Les soins post-opératoires commencent à la fin de l'opération et se poursuivent en salle de réveil, tout au long de l'hospitalisation et durant la période ambulatoire. Les préoccupations immédiates critiques sont la protection des voies respiratoires, la gestion des liquides et de la pression artérielle, la prévention de la thromboembolie, le contrôle de la douleur, l'état mental et la cicatrisation des plaies. D'autres préoccupations importantes sont les nausées et vomissements post-opératoires, la rétention urinaire et la constipation. Chez les diabétiques, la glycémie est étroitement surveillée par des tests capillaires au doigt toutes les 1 à 4 heures jusqu'à ce que les patients soient réveillés et mangent normalement, car une glycémie maîtrisée est un facteur de bon rétablissement.

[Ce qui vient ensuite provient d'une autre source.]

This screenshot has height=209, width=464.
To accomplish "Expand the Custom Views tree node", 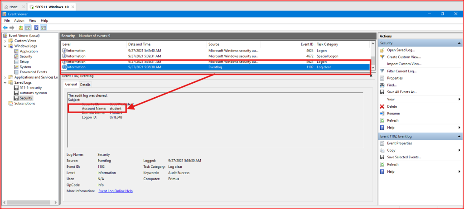I will click(x=5, y=41).
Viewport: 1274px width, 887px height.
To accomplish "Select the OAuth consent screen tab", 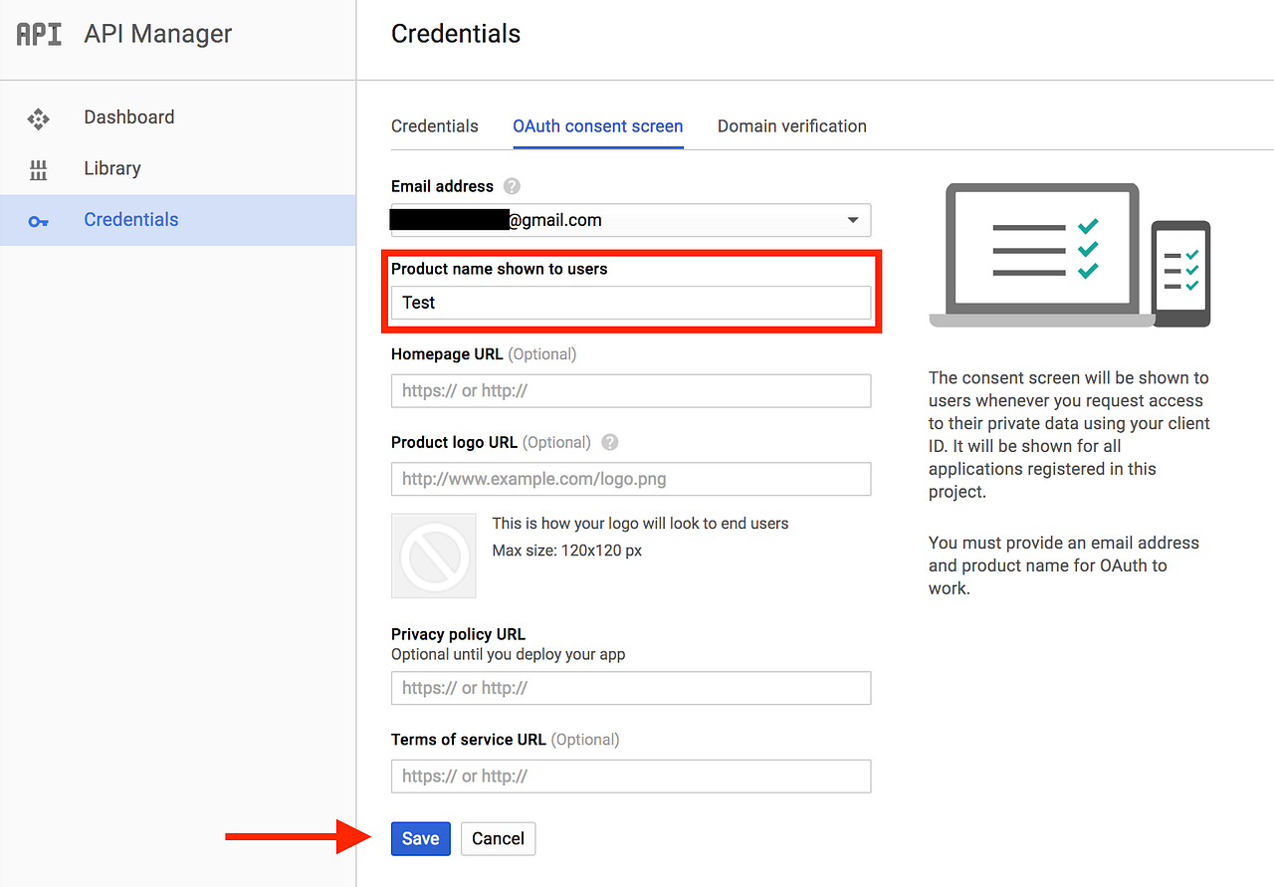I will pos(597,126).
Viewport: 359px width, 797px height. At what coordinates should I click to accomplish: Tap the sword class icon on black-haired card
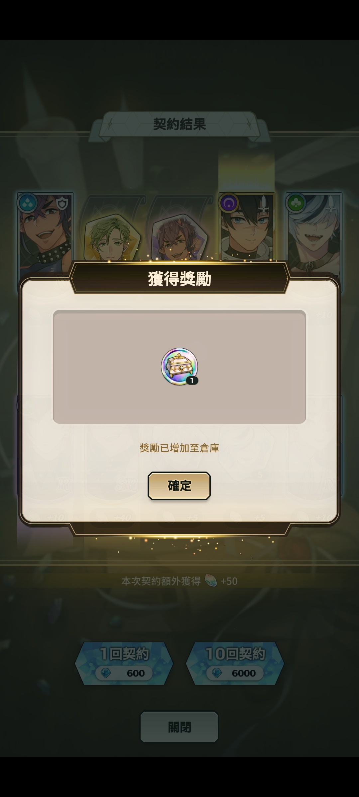(263, 204)
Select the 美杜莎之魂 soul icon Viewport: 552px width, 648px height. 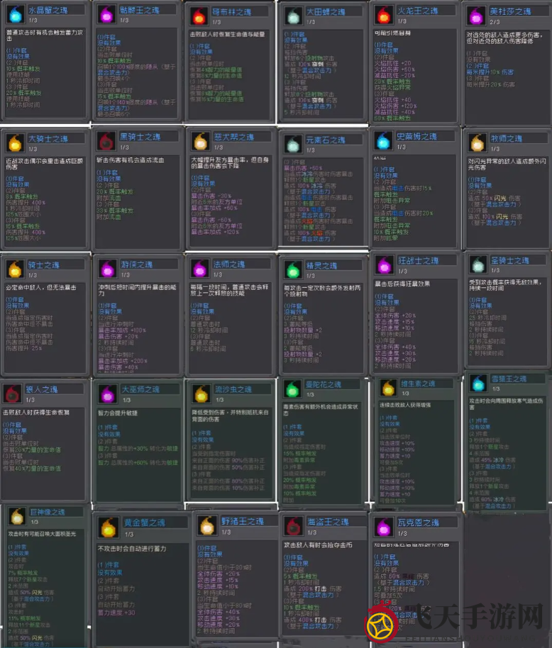[x=477, y=15]
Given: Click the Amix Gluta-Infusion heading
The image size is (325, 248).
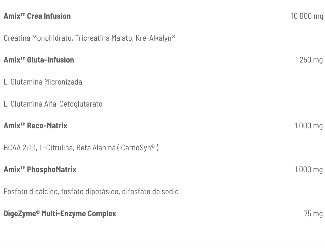Looking at the screenshot, I should pyautogui.click(x=39, y=60).
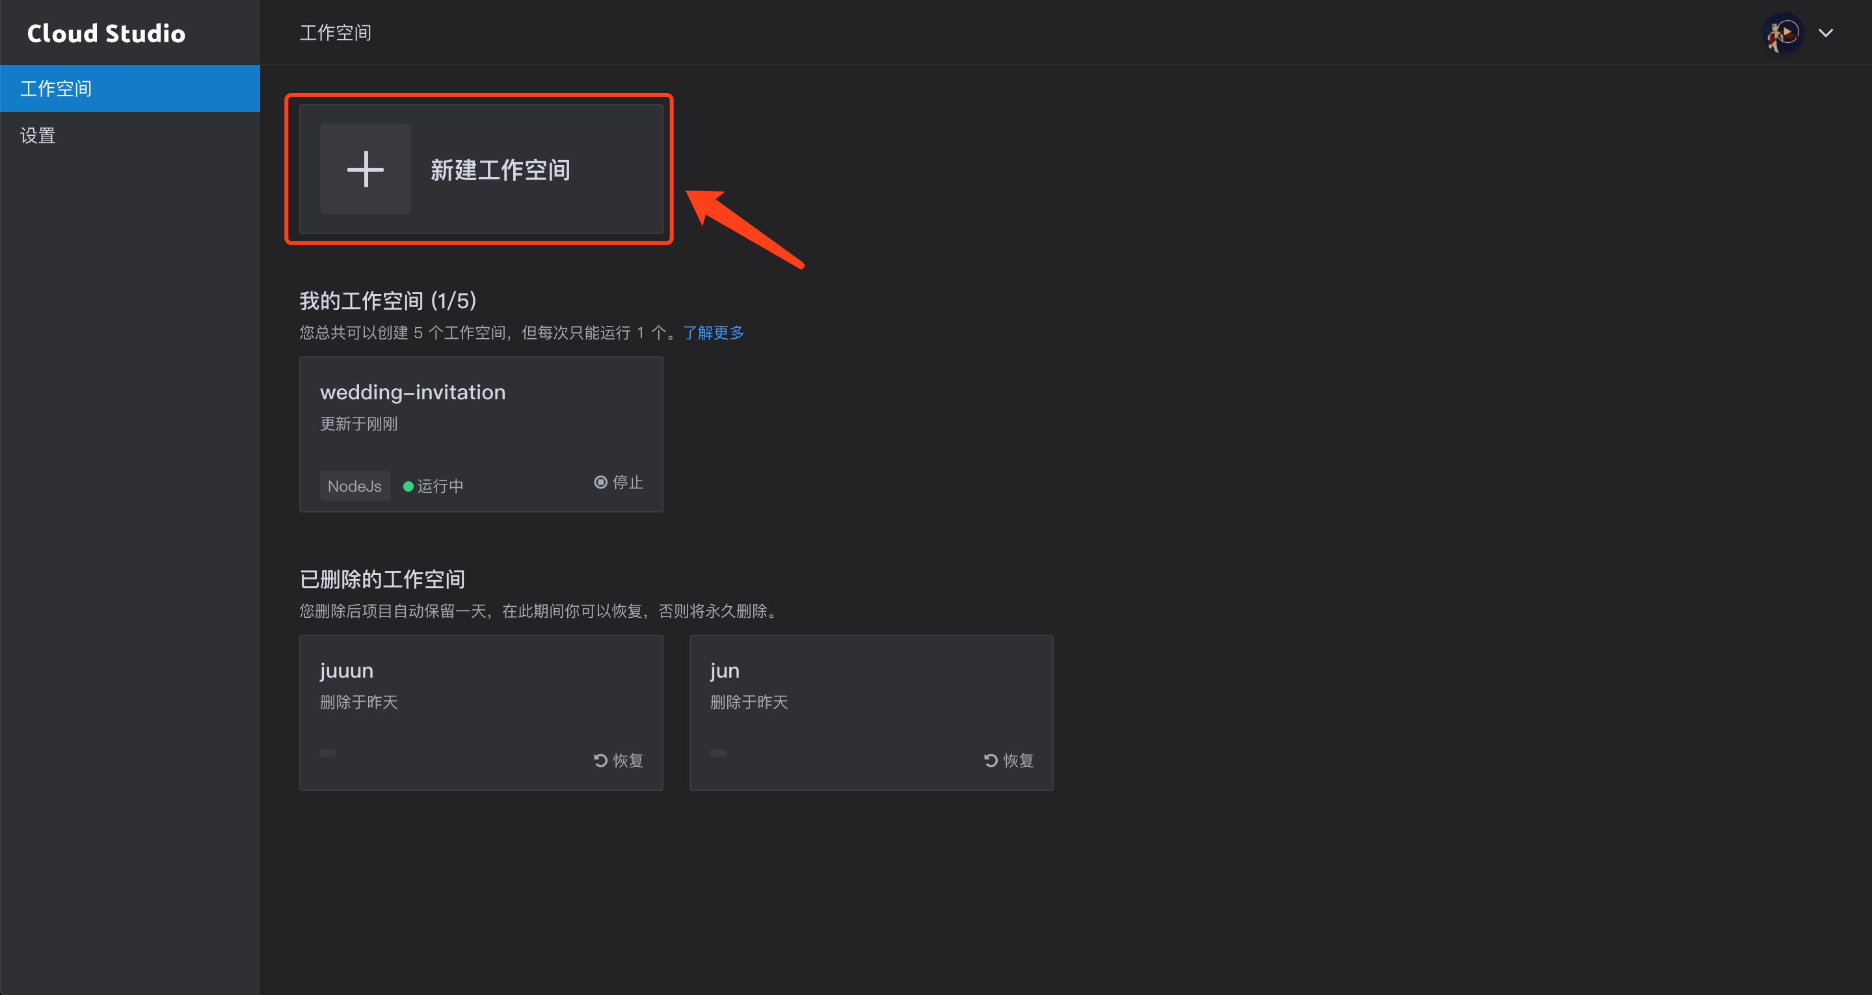This screenshot has height=995, width=1872.
Task: Click the restore icon on juuun card
Action: point(599,760)
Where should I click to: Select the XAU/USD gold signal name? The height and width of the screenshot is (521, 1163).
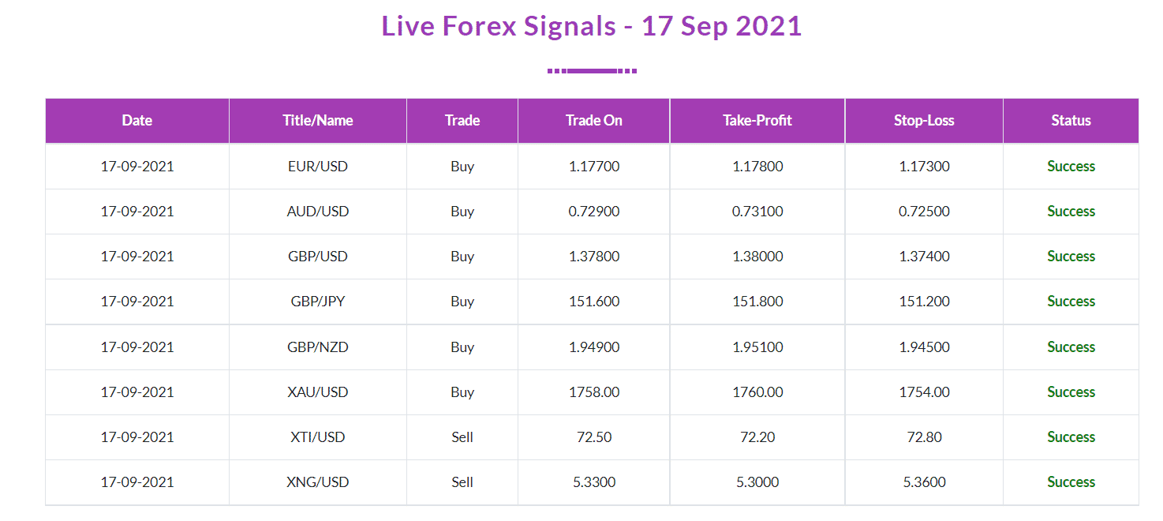click(x=318, y=392)
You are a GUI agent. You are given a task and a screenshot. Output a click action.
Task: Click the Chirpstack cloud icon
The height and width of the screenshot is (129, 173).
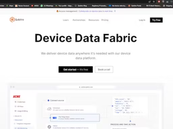click(49, 109)
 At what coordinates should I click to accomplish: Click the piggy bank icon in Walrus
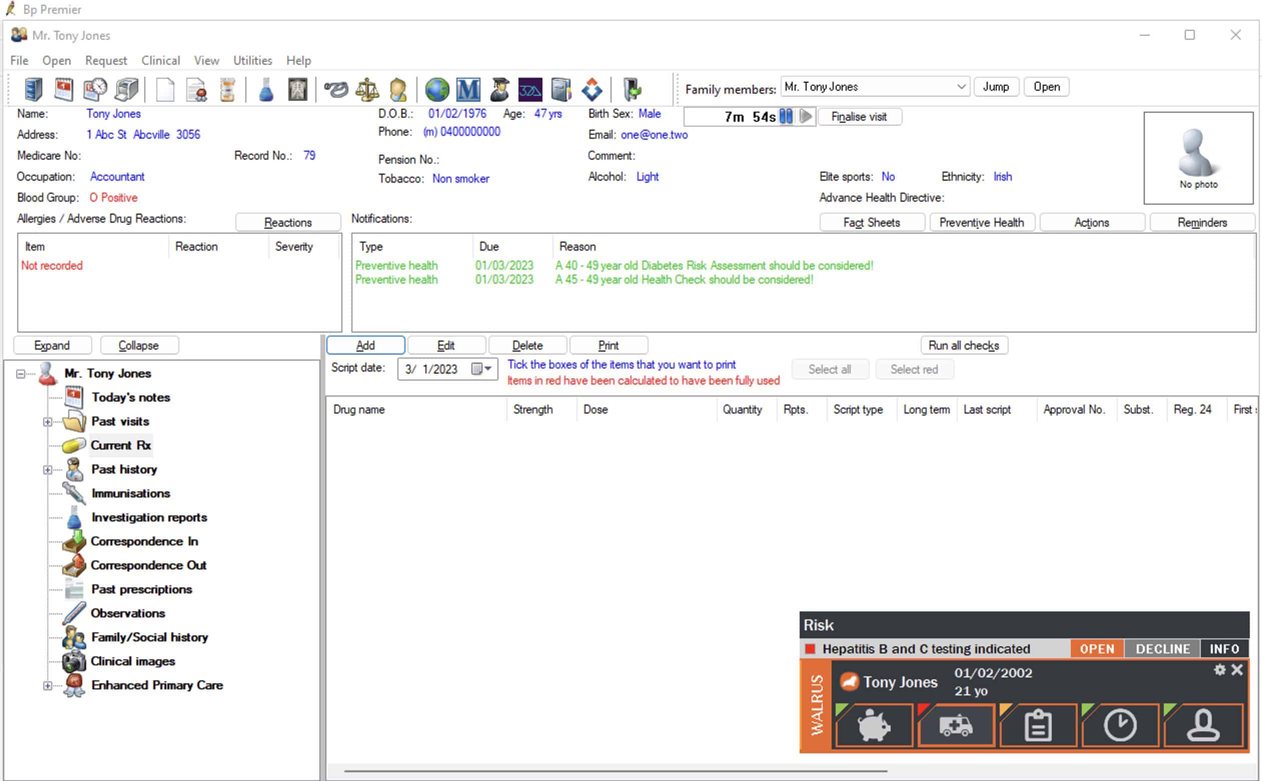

Voies respiratoires et fonction respiratoire
La plupart des patients intubés sont extubés avant de quitter la salle d'opération et peuvent tousser pour libérer leurs voies respiratoires de sécrétions éventuelles. Les patients ne doivent pas quitter la salle de surveillance post-interventionnelle tant qu'ils n'assurent pas la liberté et la continence de leurs voies respiratoires seuls (sauf s'ils vont en USI). Après une intubation, des patients qui ne présentent pas d'atteinte pulmonaire ou trachéale peuvent présenter une toux pendant 24 heures après l'extubation; pour les fumeurs et les patients qui ont des antécédents de bronchite, la toux dure plus longtemps après l'extubation. La plupart des patients qui ont été intubés, en particulier les fumeurs et ceux présentant une pathologie pulmonaire, peuvent tirer profit de la spirométrie incitative.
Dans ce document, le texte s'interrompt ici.